The U.S. Department of Justice (DOJ) notified the State of Alabama on Wednesday of findings that indicate the state’s foster care system violated the Americans With Disabilities Act (ADA).

According to the DOJ, the department concluded that the foster care system “relegated hundreds of students with disabilities to segregated and inferior educational programs.” 

The DOJ claims this was in violation of Title II of the ADA, which “protects qualified individuals with disabilities from discrimination on the basis of disability in services, programs, and activities provided by State and local government entities.”

The DOJ accused the state of automatically enrolling foster care children in psychiatric residential treatment facilities (PRTFs) in schools on the PRTF facility without considering their academic ability to make it in the general classroom. 

Most of these children, the DOJ said, could be served better in the regular classroom.

According to the Polaris Teen Center, PRTFs provide out-of-home psychiatric care to children with higher-than-average mental health needs. 

According to the DOJ, the PRTF schools often lack the same resources as the general classroom, such as grade-appropriate curricula, quality instruction, library facilities, laboratories, gyms and extracurricular activities. 

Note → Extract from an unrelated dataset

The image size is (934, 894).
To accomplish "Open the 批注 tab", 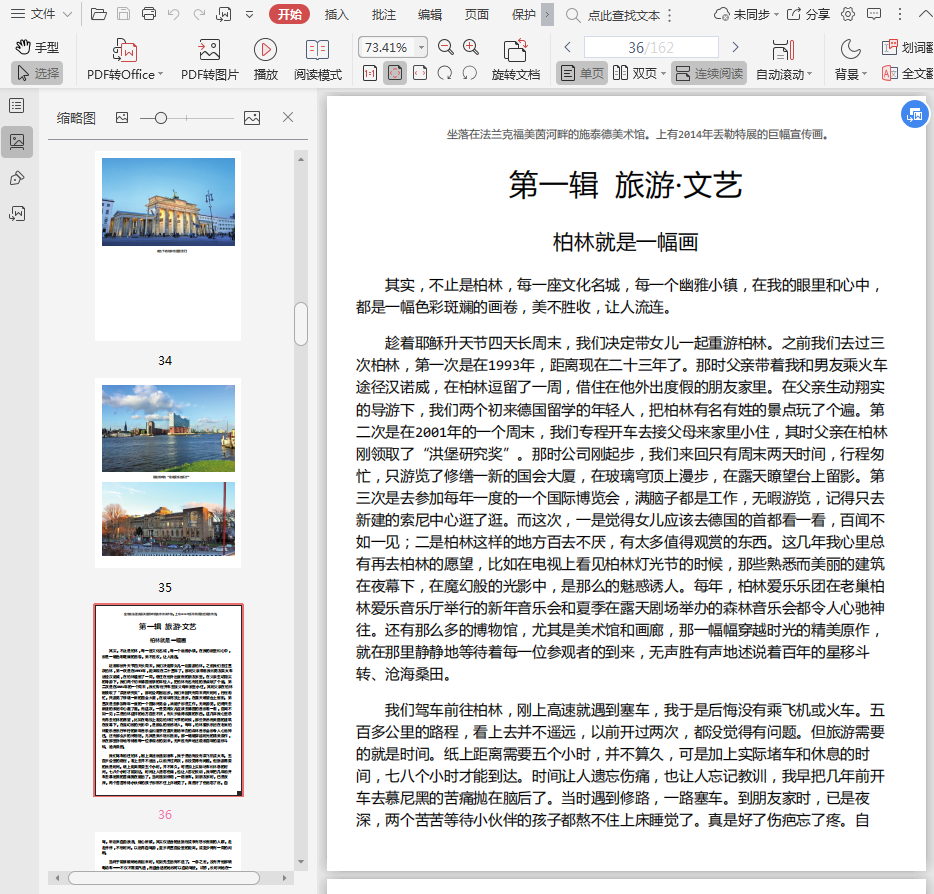I will click(x=383, y=14).
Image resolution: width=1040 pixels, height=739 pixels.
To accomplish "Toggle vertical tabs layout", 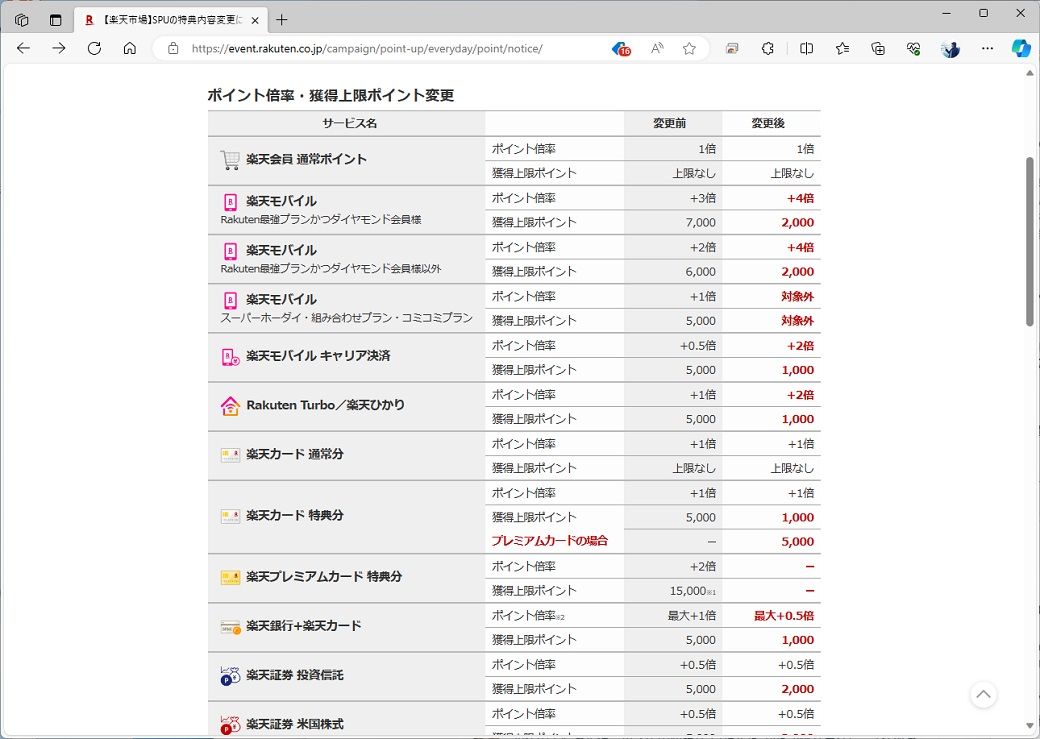I will 55,19.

In the DOJ’s Letter of Findings, a student placed in a PRTF facility is quoted as saying: “I had help in school before I was in facilities. I am not getting enough help now.”

Another student is quoted as saying that, in the PRTF facility, everyone gets the same work, regardless of grade level.

“Students with disabilities in Alabama’s foster care system are among the most vulnerable in the state’s care, and they deserve better than placement in segregated and inferior schools,” said Assistant Attorney General Kristen Clarke of the DOJ’s Civil Rights Division. “The Civil Rights Division will defend every child’s right to equal educational opportunities in schools where they can be supported and challenged.”